**Assigned task**. Find each line in the records below that contains the word "Insert", and copy it out.

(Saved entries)
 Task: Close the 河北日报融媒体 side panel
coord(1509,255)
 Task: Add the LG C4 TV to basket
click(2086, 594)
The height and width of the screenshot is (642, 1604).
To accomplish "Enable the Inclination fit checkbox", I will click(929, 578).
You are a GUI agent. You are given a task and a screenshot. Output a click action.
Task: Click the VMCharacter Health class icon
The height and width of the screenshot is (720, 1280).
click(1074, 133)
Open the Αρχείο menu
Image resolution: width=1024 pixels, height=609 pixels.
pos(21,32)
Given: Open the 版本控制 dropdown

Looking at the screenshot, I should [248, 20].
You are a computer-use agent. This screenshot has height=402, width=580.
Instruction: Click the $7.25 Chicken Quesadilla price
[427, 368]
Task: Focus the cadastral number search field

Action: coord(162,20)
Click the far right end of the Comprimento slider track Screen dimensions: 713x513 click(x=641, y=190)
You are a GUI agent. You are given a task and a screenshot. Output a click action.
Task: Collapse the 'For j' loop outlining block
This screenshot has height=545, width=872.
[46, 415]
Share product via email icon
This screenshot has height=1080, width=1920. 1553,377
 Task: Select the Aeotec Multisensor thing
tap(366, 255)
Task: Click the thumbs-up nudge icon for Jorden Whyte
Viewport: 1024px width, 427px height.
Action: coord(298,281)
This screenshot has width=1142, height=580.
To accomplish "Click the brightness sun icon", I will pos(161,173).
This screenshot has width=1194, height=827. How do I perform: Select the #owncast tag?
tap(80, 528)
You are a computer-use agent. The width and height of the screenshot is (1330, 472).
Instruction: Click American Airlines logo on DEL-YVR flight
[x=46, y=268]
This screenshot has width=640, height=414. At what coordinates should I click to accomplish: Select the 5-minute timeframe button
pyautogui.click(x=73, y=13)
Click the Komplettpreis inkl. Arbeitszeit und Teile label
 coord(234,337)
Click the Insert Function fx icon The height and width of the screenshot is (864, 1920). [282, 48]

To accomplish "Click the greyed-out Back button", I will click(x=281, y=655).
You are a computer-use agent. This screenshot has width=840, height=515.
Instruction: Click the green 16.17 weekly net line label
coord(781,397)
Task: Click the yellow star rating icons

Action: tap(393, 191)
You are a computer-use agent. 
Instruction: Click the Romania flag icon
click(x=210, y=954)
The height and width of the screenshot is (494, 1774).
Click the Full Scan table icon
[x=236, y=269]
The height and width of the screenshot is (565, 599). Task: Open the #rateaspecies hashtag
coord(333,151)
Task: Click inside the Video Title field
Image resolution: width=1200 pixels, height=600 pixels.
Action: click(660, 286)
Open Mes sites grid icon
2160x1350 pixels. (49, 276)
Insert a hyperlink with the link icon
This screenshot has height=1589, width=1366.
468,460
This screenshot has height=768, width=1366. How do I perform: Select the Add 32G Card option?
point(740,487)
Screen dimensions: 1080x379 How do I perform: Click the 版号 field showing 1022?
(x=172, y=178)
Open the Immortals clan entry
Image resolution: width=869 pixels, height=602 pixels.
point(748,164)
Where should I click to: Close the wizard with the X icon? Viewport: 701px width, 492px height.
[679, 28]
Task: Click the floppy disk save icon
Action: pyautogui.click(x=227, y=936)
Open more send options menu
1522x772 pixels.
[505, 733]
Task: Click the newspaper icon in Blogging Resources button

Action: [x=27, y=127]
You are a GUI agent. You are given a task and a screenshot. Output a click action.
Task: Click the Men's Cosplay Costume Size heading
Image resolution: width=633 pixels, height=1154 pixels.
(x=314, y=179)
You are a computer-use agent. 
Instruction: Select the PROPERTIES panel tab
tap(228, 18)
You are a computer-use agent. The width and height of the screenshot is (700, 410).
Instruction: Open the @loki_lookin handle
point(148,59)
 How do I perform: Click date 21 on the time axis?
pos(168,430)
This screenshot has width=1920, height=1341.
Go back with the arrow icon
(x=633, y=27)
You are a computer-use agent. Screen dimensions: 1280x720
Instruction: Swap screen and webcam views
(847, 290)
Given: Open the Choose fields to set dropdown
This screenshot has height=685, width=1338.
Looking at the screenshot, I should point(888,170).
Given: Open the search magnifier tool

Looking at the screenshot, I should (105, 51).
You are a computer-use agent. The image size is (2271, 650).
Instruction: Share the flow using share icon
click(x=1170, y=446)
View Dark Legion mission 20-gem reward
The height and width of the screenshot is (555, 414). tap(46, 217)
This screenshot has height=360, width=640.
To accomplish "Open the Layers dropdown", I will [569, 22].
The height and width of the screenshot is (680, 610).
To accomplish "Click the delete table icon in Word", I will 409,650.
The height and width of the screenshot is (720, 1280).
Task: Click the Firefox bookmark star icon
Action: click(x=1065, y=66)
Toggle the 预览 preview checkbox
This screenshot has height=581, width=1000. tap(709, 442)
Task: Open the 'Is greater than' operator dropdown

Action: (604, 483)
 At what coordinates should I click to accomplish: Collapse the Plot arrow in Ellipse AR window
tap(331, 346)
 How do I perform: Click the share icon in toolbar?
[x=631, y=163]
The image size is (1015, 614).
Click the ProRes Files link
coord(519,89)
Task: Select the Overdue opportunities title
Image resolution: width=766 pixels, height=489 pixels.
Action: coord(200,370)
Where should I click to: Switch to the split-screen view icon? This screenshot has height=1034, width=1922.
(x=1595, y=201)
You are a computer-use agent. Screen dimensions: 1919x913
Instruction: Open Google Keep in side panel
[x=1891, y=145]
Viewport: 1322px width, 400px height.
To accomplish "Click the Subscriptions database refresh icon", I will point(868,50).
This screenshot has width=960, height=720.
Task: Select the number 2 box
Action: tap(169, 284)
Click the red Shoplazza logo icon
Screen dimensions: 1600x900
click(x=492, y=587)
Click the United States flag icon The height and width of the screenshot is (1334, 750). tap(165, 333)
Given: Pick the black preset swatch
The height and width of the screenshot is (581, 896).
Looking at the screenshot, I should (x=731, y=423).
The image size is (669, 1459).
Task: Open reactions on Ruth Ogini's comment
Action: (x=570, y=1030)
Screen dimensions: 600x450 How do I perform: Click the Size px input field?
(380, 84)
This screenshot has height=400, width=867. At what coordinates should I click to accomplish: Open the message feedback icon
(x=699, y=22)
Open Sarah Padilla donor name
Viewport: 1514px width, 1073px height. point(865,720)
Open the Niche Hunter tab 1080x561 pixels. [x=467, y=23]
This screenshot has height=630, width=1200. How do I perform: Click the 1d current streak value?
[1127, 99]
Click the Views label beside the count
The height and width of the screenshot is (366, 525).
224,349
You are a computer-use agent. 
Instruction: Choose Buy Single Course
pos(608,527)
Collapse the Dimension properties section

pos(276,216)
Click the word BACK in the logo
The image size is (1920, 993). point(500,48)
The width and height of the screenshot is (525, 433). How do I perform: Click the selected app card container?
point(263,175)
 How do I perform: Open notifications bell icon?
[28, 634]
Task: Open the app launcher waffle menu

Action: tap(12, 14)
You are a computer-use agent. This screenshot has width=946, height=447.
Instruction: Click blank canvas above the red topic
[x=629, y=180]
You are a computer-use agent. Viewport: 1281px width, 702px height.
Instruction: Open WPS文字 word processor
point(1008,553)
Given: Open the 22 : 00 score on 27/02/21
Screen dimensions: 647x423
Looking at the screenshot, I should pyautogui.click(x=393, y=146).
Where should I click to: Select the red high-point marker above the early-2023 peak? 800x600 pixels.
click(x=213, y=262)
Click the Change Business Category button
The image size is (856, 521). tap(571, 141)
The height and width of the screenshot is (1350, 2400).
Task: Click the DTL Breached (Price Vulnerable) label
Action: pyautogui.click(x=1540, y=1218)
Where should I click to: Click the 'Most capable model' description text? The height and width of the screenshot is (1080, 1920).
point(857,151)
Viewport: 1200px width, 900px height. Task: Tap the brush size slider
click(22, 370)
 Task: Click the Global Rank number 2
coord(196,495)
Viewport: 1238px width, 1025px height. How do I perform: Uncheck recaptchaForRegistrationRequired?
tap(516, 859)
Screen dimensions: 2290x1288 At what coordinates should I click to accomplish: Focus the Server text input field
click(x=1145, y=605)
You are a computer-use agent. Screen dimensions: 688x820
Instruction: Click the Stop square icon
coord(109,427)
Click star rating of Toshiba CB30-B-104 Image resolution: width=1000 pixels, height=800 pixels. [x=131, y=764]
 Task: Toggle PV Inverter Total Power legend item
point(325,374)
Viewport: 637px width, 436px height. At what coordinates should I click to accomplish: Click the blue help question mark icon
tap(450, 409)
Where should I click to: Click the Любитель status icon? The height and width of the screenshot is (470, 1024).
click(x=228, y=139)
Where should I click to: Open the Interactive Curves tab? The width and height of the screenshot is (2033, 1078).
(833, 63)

**Answer to the exercise**.
Click the Insert Function fx icon The height and width of the screenshot is (864, 1920). [282, 48]
Insert a hyperlink with the link icon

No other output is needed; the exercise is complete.